Appréhendant un risque «majeur» de découverture médicale dans les urgences de l'Hôpital Chauveau et de l'Hôpital Jeffery Hale, le CIUSSS de la Capitale-Nationale sollicite l'aide et la disponibilité de tous les médecins de famille de son territoire «pour éviter une rupture de services qui aurait un impact majeur en matière d'accessibilité sur toutes les urgences de la région de Québec», a appris Le Soleil.
Dans un courriel transmis lundi aux médecins de famille et dont nous avons obtenu copie, le président du conseil des médecins, dentistes et pharmaciens (CMDP) du CIUSSS, le Dr Jacques Bouchard, et le directeur des services professionnels de l'établissement, le Dr Pierre Laliberté, précisent que la période estivale 2017 est «particulièrement critique».
«Nous déployons tous les efforts possibles pour éviter d'avoir à appliquer un plan de contingence ou de contraintes et, le cas échéant, pour en minimiser l'envergure», écrivent-ils, précisant que plusieurs quarts de travail sont toujours à combler. 
Plus particulièrement, à l'urgence du Jeffery Hale (située près du CLSC Haute-Ville, qui a récemment fermé son sans rendez-vous populationnel), ce sont pas moins de 54 quarts de travail, surtout de 16h à 20h, qui doivent être comblés entre le 26 mai et le 30 septembre. À l'urgence de Chauveau, la situation s'annonce critique entre le 9 juillet et le 17 septembre, alors qu'une trentaine de quarts de travail, particulièrement ceux couvrant l'après-midi et le soir, doivent être comblés.
«Nous sollicitons l'aide et la disponibilité des médecins de famille qui détiennent les compétences requises pour dispenser des services de première ligne dans ces deux urgences.
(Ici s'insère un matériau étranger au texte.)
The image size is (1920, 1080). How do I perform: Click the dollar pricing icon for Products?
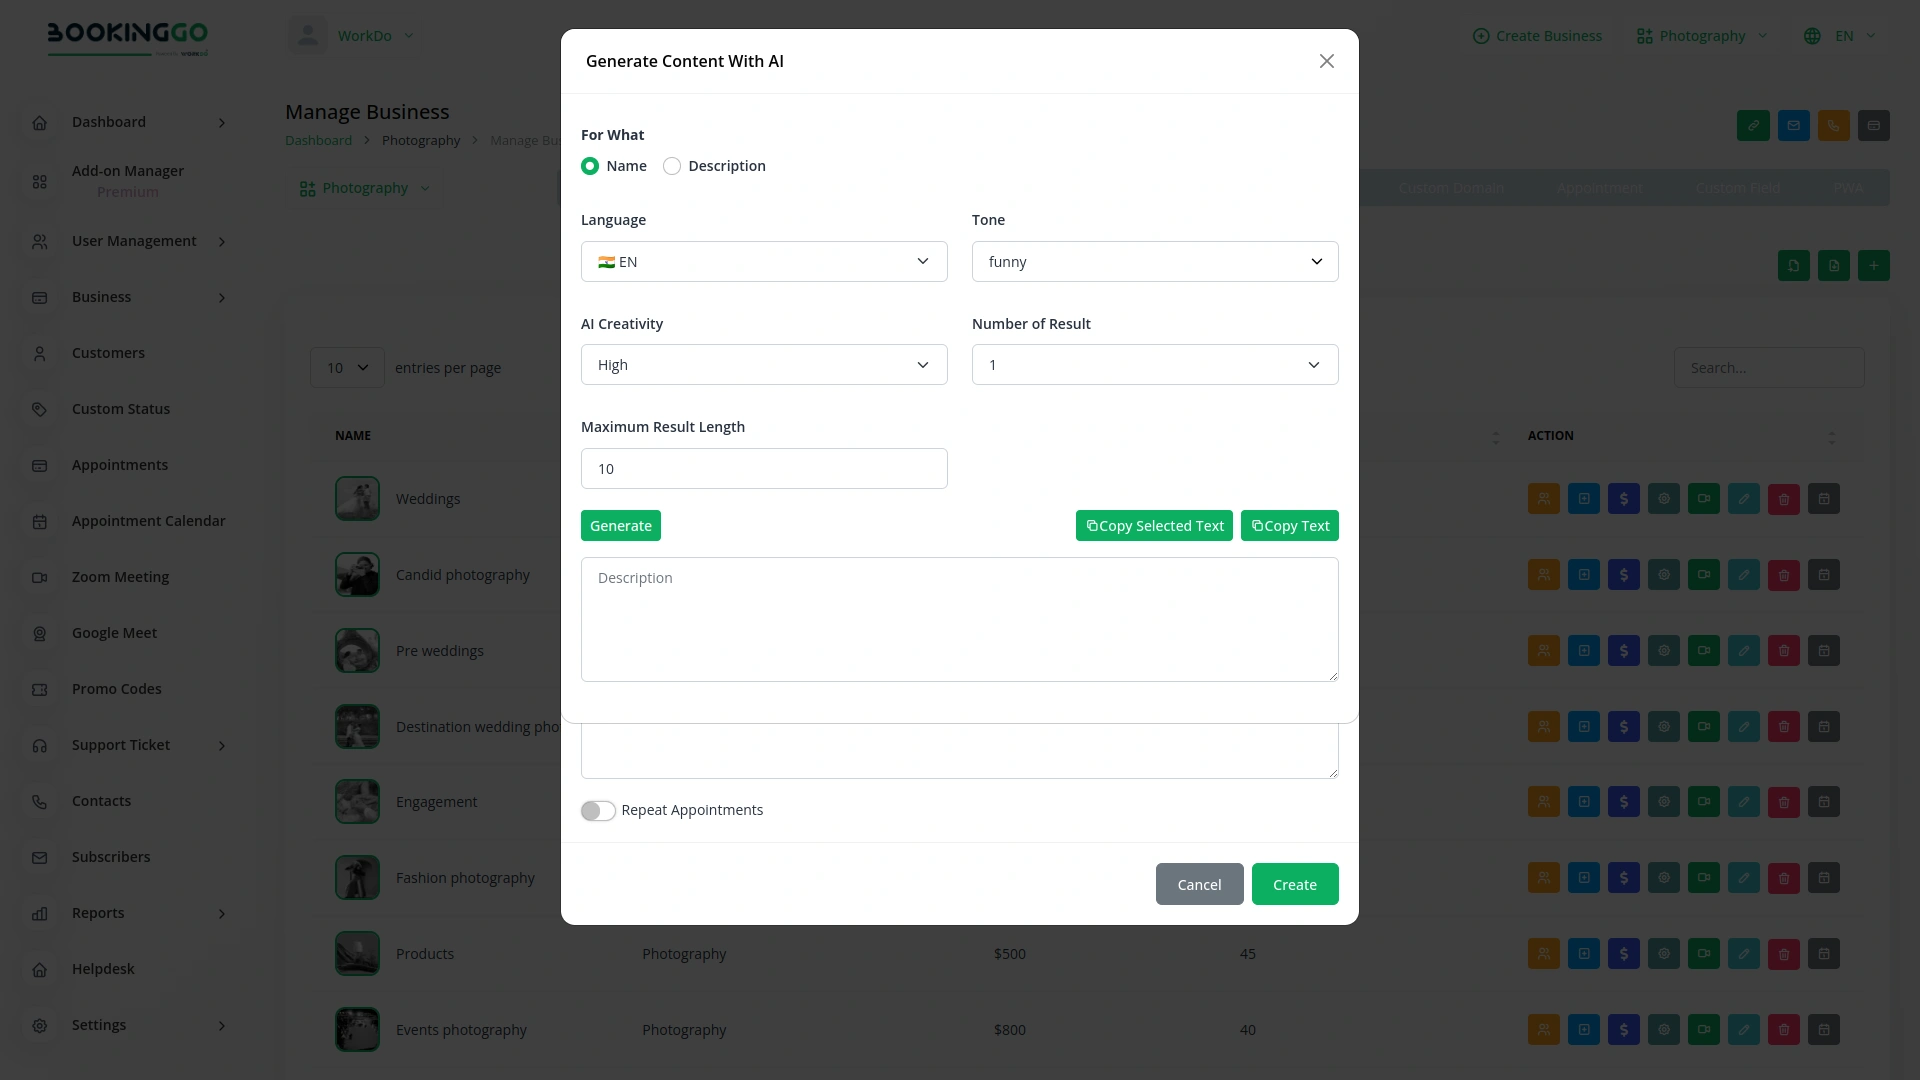[1624, 953]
Au besoin, une autorisation temporaire de pratique pourra être accordée à ceux qui ne détiendraient pas le statut et les privilèges appropriés», précisent les Drs Bouchard et Laliberté. 
Volume «très élevé»
Les deux médecins soulignent que le volume des services dispensés par les urgences de Chauveau et du Jeffery Hale est «très élevé» et que toutes les mesures doivent être prises pour éviter une rupture de services qui aurait un impact majeur en termes d'accessibilité sur toutes les urgences de la région de Québec.
Il n'a pas été possible de parler avec le Dr Jacques Bouchard, qui est aussi chef du Département régional de médecine générale du CIUSSS de la Capitale-Nationale et président de l'Association des médecins omnipraticiens de Québec, autant de chapeaux qui font de lui un expert tous horizons des questions touchant les effectifs médicaux à Québec. Personne d'autre au CIUSSS n'avait répondu à nos questions au moment d'écrire ces lignes, mardi. 
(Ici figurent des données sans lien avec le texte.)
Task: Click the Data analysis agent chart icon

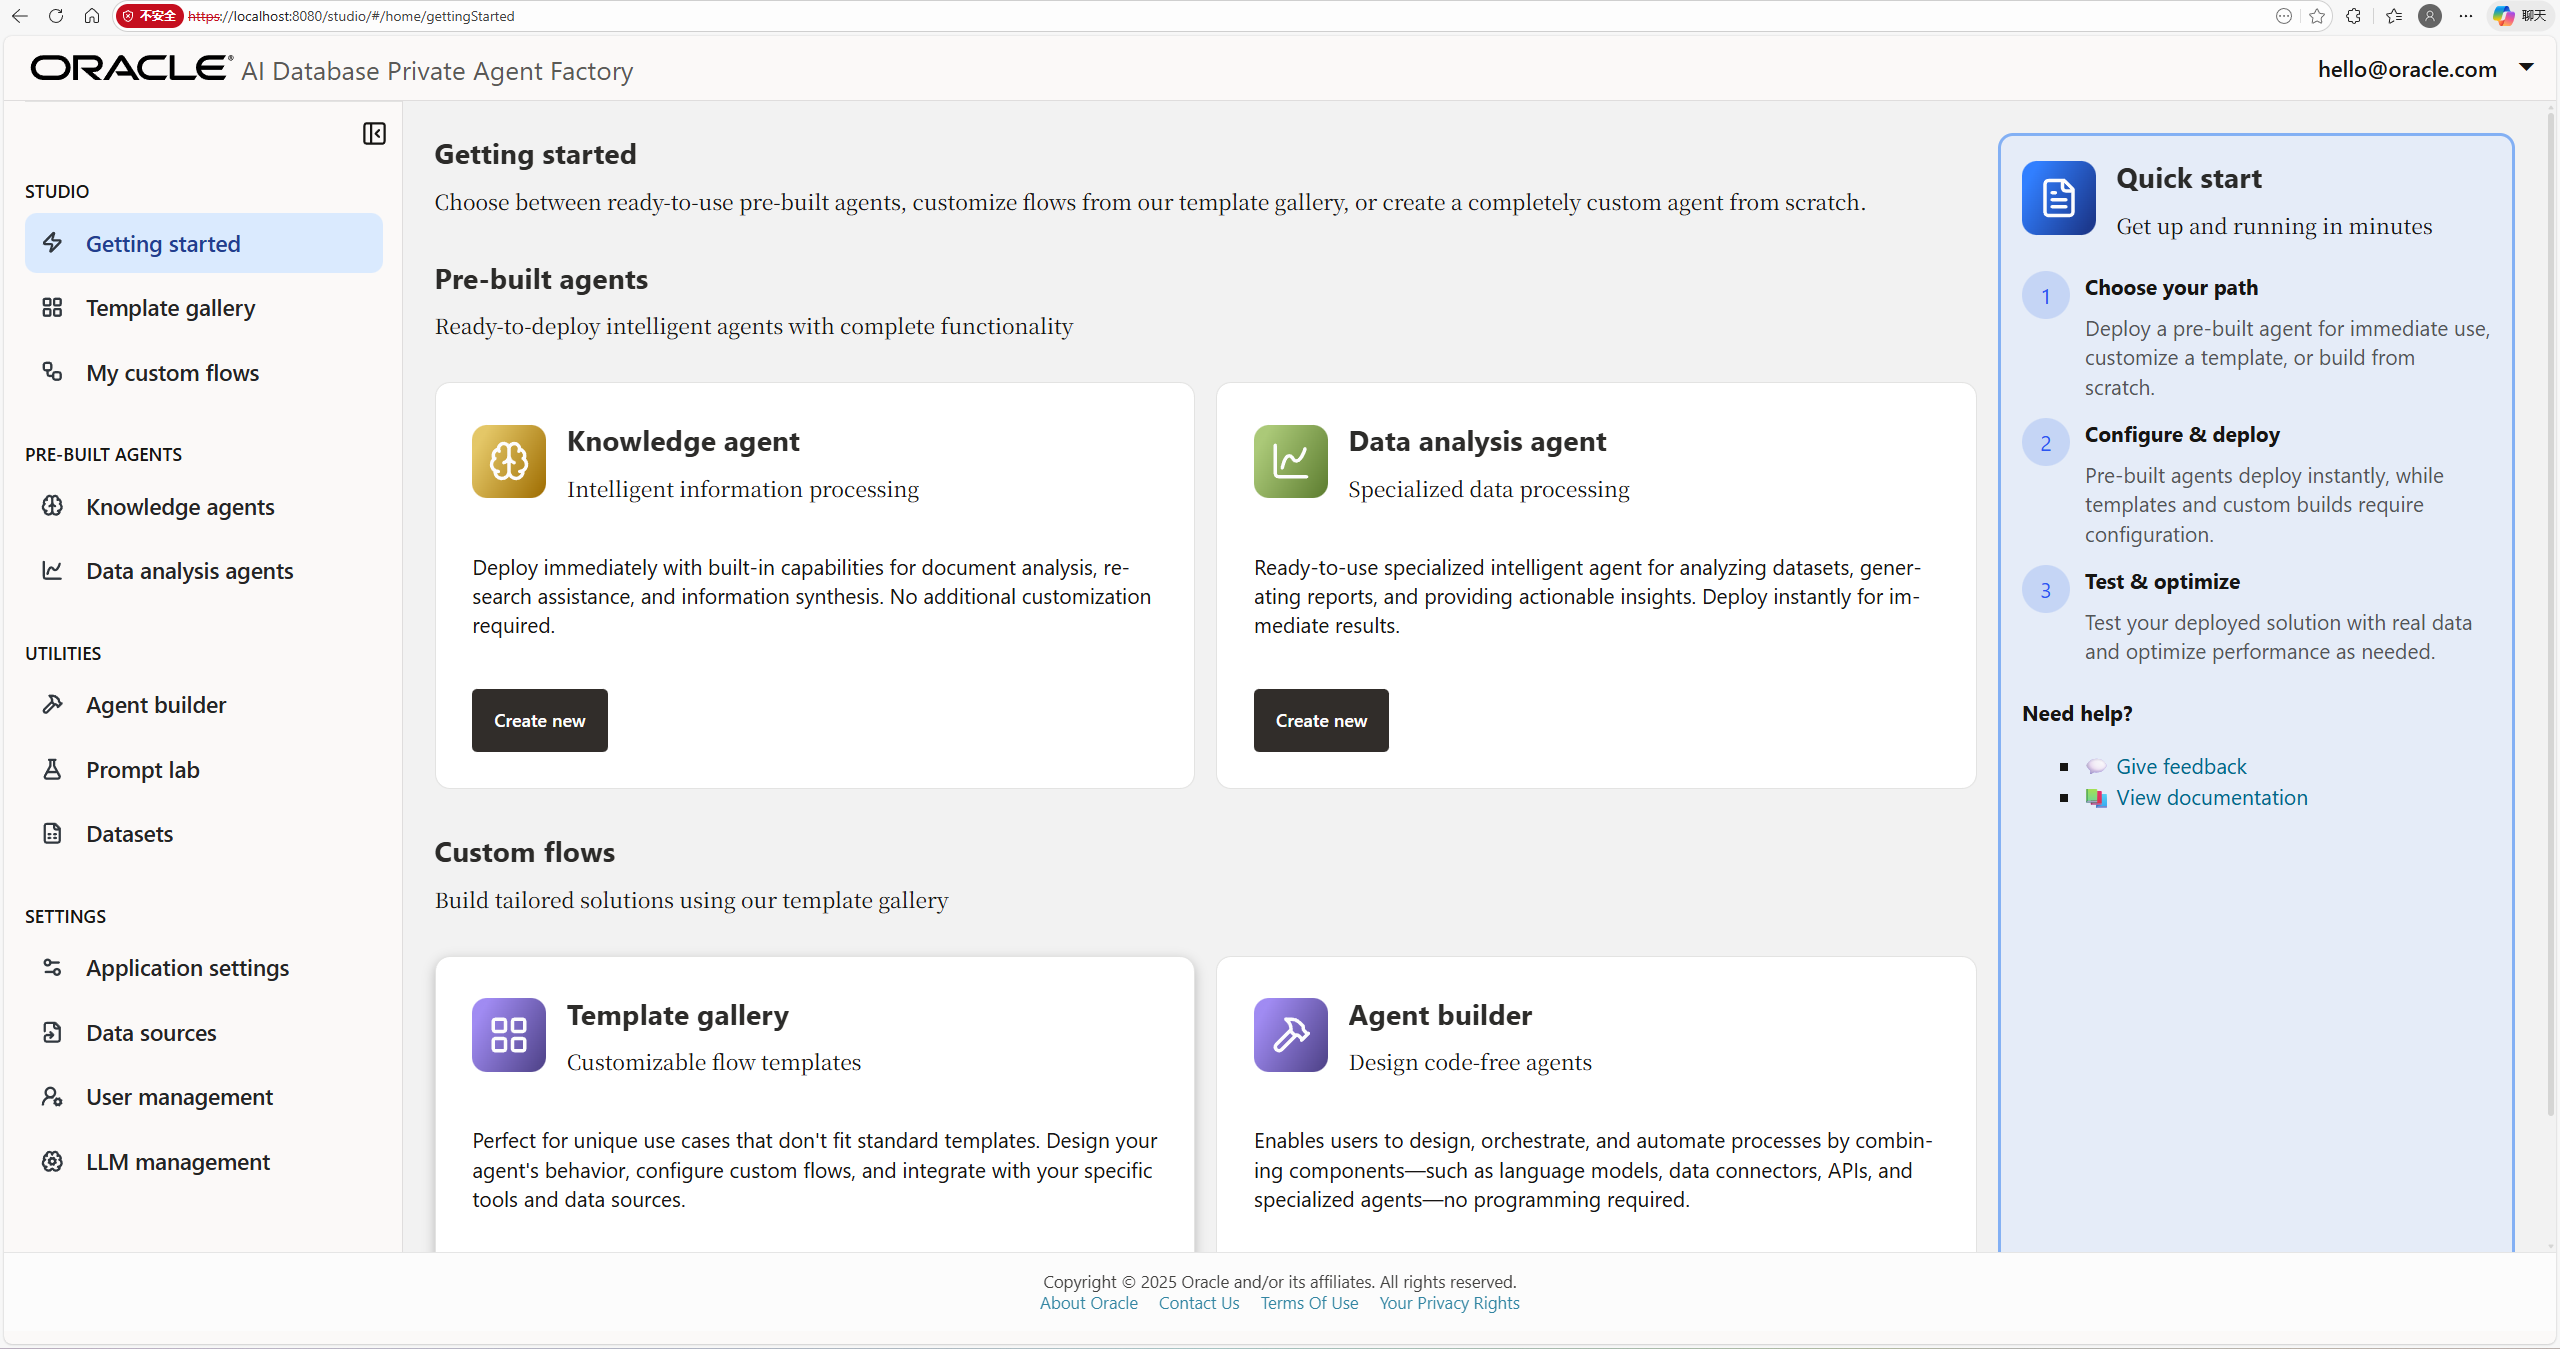Action: (1290, 461)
La responsable de l'urgence de l'Hôpital Chauveau avec qui les médecins volontaires sont invités à communiquer est la Dre Françoise Viens, qui vient de se joindre à l'équipe de MAclinique Lebourgneuf. La super-clinique, qui est ouverte de 8h à 22h, sept jours sur sept, regroupe des médecins de famille provenant de tous les milieux, dont des médecins d'urgence. 
Chaise musicale
À la mi-avril, devant les découvertures médicales et les bris de services constatés dans plusieurs urgences du Québec, le ministre de la Santé, Gaétan Barrette, est revenu sur sa décision d'obliger les médecins qui ont une formation en médecine d'urgence à faire de la prise en charge de patients. En contrepartie de ce droit de pratiquer à temps complet à l'urgence, ces médecins doivent consacrer quelques heures par semaine dans une super-clinique pour y voir des patients au sans rendez-vous.
Dans le réseau, d'aucuns déplorent le jeu de chaise musicale des médecins au profit des groupes de médecine familiale et des super-cliniques. Ils accusent le ministre Barrette d'avoir, avec la loi 20, sorti les médecins de famille des hôpitaux en les obligeant à faire de la prise en charge de patients et à être assidus auprès d'eux.
«Des risques de découverture médicale, il y en a dans toutes les urgences. [...] Je ne peux pas gérer la fatalité, je ne peux pas exclure les découvertures, mais je peux garantir que tout est fait, parce que nous avons tous les leviers, pour que les découvertures soient corrigées», disait le ministre Barrette lorsque nous l'avons questionné sur les risques de découverture dans les urgences, particulièrement à Chauveau, lors de la conférence de presse annonçant l'ouverture de MAclinique, la semaine dernière.